I see lots of GetModuleHandleA and GetProcAddress calls (and a few: Call/Ret PE DLL traces, but I think these are just from the loader/thread attachments: http://source.winehq.org/git/wine.git/blob/HEAD:/dlls/ntdll/loader.c#l1071). Does the use of GetProcAddress for these routines mean that Snoop won't be able to get in the middle? I see there is a SNOOP_GetProcAddress routine (called from ntdll/loader.c) which appears like it's supposed to support this GetProcAddress-wrapping, so I'm a bit confused.
Thanks,
-- Nate
Am 04.07.2015 um 20:02 schrieb Nathan Schulte nmschulte@gmail.com:
So, whatever happened to these patches?
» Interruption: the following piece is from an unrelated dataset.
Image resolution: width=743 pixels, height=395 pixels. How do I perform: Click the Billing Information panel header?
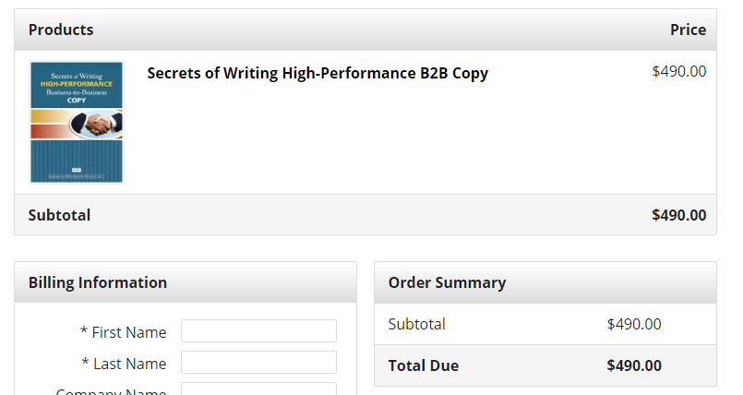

Given my understanding and the discussion here, it seems like this is the way to go (drive XInput from e.g. evdev directly instead of layering it with DInput/WinMM).
Aric is working on hid.dll and and hidclass.sys. I think the idea is to build xinput.dll on top of this, together with the enumeration functionalities in other DLLs. Later on dinput can be rewritten to work on top of hid.dll and friends. He sent plenty of Emails and patches for review to wine-devel and wine-patches in the past few weeks.